== Records from a data source ==
Content starts

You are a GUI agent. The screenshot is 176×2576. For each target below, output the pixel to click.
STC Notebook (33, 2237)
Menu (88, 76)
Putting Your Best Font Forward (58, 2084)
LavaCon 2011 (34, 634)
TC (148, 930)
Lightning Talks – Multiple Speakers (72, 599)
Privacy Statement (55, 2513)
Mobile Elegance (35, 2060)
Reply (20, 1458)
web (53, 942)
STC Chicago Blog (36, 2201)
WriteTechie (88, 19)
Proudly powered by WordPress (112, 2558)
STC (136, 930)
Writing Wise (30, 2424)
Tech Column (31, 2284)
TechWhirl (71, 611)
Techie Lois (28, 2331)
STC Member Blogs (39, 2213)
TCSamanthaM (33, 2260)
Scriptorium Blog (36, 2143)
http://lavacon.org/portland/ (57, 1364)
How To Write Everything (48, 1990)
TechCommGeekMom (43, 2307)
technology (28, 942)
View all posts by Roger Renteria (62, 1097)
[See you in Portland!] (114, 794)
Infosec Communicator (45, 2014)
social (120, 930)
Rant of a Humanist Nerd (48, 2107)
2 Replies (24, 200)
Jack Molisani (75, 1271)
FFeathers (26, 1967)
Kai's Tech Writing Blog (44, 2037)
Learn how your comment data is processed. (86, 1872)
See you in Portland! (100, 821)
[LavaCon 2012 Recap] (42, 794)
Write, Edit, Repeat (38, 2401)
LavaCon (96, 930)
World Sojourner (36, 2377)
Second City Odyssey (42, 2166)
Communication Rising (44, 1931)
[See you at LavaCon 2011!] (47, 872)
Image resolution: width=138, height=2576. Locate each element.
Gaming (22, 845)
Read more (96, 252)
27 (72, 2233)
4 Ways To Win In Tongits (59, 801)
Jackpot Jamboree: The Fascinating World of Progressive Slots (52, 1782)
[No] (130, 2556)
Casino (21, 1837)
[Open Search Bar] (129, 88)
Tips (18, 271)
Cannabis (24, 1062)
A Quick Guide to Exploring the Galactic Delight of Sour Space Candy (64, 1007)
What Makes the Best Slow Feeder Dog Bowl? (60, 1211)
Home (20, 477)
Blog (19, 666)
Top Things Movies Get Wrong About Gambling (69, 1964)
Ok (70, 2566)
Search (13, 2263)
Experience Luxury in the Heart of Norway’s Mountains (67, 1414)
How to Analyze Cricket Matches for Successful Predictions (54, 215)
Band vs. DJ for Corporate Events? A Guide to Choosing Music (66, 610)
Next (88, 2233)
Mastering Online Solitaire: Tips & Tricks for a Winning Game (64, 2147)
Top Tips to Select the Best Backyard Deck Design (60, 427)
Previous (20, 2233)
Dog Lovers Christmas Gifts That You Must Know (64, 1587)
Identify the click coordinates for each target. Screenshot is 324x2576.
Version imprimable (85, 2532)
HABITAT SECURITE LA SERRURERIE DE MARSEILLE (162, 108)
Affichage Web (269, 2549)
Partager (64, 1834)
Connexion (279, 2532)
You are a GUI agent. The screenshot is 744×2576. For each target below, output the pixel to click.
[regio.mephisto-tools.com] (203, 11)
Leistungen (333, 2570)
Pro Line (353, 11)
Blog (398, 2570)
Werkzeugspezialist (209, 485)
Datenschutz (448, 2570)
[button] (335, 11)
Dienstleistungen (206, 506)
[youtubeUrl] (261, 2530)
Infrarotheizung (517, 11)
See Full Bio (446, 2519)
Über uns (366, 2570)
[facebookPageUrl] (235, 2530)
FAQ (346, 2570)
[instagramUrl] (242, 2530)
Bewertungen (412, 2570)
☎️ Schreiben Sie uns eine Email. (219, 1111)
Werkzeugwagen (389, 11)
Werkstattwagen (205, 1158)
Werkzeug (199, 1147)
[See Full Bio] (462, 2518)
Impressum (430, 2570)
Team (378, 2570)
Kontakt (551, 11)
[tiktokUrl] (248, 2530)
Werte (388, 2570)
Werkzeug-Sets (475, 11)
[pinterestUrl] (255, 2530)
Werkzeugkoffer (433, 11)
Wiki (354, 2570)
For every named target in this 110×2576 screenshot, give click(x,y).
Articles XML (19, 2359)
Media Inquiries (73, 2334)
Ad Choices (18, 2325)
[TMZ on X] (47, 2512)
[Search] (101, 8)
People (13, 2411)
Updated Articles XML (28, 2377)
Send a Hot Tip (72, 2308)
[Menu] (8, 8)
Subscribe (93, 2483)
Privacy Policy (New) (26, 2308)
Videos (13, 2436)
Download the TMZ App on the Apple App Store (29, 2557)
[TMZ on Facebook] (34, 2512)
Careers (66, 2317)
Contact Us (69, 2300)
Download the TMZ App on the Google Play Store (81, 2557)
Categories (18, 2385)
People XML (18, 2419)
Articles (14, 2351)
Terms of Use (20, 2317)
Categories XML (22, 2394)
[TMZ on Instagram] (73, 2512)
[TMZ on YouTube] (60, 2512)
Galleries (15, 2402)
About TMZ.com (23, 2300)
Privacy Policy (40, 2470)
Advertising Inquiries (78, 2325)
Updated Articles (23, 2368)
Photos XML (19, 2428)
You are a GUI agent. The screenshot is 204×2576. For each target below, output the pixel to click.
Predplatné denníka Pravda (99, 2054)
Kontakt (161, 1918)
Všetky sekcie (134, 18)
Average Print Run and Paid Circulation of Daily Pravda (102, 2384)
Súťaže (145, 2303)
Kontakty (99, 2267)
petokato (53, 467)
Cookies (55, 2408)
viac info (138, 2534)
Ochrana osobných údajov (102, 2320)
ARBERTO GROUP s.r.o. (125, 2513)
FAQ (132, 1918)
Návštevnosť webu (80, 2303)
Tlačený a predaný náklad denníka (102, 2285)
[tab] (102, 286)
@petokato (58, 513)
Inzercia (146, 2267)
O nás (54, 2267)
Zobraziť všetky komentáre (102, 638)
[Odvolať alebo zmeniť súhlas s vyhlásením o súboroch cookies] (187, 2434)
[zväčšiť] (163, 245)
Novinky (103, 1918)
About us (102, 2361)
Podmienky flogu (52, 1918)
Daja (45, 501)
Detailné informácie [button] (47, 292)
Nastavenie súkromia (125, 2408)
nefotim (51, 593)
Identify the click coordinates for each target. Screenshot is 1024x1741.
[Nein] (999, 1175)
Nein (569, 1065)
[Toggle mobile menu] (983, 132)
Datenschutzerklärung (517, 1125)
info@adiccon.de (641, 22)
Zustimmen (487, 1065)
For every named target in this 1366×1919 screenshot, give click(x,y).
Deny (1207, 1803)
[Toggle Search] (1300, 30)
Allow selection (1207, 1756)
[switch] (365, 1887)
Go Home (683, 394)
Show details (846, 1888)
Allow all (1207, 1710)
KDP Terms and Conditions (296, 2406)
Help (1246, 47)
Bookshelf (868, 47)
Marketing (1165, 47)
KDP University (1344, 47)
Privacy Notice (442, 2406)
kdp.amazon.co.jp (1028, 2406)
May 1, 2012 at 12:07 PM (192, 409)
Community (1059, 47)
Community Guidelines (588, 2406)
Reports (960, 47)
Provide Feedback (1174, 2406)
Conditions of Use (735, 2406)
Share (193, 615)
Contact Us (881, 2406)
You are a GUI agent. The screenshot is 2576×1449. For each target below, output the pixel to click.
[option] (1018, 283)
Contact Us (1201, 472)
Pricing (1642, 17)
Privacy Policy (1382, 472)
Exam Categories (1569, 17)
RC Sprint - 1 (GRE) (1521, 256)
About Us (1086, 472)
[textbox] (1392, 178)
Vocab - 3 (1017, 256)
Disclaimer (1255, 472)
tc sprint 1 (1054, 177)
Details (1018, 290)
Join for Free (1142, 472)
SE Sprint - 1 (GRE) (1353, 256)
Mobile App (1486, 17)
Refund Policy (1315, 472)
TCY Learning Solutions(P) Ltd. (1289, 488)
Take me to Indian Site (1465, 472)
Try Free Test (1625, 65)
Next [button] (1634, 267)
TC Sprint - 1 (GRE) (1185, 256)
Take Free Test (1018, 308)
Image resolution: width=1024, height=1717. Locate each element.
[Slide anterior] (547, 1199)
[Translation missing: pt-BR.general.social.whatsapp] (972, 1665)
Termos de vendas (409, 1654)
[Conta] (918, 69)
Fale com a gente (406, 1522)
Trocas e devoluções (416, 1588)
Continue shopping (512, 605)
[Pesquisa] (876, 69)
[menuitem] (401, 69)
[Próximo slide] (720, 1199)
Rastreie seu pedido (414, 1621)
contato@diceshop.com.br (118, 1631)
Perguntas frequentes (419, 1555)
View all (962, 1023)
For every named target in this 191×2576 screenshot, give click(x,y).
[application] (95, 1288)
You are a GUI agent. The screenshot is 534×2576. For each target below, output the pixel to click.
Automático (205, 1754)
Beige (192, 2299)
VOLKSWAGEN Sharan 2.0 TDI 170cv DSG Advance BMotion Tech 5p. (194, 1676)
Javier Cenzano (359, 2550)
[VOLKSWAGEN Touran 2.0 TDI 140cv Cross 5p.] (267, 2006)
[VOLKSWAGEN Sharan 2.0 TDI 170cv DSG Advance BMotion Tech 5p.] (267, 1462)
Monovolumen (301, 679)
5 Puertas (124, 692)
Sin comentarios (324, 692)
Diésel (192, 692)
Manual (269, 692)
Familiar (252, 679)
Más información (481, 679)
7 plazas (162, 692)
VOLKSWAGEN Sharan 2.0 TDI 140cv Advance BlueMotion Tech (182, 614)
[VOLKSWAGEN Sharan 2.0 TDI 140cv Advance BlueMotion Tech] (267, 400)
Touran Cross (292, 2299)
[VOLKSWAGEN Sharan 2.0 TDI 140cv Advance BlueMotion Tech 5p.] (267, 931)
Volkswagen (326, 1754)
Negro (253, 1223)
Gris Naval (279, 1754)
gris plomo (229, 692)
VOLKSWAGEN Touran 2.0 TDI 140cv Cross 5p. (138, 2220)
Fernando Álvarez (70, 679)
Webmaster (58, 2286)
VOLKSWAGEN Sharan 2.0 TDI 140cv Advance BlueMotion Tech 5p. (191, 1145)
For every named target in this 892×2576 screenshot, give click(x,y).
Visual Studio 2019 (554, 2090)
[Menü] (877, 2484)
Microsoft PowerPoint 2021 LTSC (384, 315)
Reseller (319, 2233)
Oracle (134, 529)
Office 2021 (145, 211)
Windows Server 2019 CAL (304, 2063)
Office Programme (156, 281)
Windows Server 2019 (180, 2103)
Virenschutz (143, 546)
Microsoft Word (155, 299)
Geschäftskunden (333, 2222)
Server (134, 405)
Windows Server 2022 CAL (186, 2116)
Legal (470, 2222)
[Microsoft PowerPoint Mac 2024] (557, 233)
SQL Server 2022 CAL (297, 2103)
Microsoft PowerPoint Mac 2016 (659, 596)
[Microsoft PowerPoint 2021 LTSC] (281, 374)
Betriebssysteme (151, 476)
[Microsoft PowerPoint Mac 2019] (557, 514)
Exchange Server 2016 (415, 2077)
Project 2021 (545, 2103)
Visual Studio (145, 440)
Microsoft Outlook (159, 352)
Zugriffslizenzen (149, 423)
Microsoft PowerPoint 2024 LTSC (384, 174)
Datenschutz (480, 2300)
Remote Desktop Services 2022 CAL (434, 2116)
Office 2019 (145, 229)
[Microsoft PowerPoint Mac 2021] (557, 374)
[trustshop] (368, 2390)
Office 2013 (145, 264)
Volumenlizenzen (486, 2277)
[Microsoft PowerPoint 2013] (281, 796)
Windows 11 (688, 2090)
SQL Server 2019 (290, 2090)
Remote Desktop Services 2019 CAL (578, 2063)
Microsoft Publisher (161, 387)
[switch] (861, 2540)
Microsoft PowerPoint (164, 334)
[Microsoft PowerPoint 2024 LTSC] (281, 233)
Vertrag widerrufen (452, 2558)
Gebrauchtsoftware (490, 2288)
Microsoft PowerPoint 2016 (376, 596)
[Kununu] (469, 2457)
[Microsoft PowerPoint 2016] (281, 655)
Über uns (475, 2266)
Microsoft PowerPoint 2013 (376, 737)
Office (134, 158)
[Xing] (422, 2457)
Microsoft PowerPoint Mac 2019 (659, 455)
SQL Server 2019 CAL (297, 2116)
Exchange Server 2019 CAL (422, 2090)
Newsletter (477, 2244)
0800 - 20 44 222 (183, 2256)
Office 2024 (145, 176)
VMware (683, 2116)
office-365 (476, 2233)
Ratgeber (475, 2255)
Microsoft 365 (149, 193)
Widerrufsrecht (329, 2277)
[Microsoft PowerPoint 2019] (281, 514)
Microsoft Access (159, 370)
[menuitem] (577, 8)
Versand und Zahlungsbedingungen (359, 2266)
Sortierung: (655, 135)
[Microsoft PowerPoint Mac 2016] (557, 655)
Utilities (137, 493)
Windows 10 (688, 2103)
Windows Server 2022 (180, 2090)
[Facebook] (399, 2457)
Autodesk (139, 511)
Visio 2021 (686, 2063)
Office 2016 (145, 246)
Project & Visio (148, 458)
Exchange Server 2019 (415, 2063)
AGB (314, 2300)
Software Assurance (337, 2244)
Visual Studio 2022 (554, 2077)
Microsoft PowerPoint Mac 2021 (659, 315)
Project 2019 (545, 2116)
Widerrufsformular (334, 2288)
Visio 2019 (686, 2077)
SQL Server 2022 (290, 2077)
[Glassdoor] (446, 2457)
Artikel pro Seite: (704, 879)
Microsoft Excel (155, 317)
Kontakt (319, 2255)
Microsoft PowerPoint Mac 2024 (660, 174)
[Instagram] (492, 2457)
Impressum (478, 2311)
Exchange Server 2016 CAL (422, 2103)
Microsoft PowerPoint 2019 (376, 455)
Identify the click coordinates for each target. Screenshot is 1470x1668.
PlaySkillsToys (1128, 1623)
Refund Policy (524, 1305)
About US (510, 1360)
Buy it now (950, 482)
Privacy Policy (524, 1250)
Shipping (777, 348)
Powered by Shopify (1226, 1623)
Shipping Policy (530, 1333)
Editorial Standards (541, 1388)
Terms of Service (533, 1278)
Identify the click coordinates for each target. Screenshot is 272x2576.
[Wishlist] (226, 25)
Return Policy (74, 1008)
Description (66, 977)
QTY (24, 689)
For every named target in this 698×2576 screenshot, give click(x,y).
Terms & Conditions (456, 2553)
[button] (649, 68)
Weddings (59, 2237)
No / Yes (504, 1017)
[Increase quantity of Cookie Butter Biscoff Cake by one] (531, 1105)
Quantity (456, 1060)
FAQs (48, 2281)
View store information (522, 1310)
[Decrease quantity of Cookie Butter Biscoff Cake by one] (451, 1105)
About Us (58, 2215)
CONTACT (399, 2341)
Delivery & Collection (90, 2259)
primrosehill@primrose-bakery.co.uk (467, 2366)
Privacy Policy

Content ends

== Aim of the task ==
Take exactly the lines from the one containing "Advertising Inquiries (78, 2325)" through the one containing "petokato (53, 467)" in the data above, and output them with nothing added.

== Your solution ==
Advertising Inquiries (78, 2325)
Updated Articles (23, 2368)
Photos XML (19, 2428)
You are a GUI agent. The screenshot is 204×2576. For each target below, output the pixel to click.
Predplatné denníka Pravda (99, 2054)
Kontakt (161, 1918)
Všetky sekcie (134, 18)
Average Print Run and Paid Circulation of Daily Pravda (102, 2384)
Súťaže (145, 2303)
Kontakty (99, 2267)
petokato (53, 467)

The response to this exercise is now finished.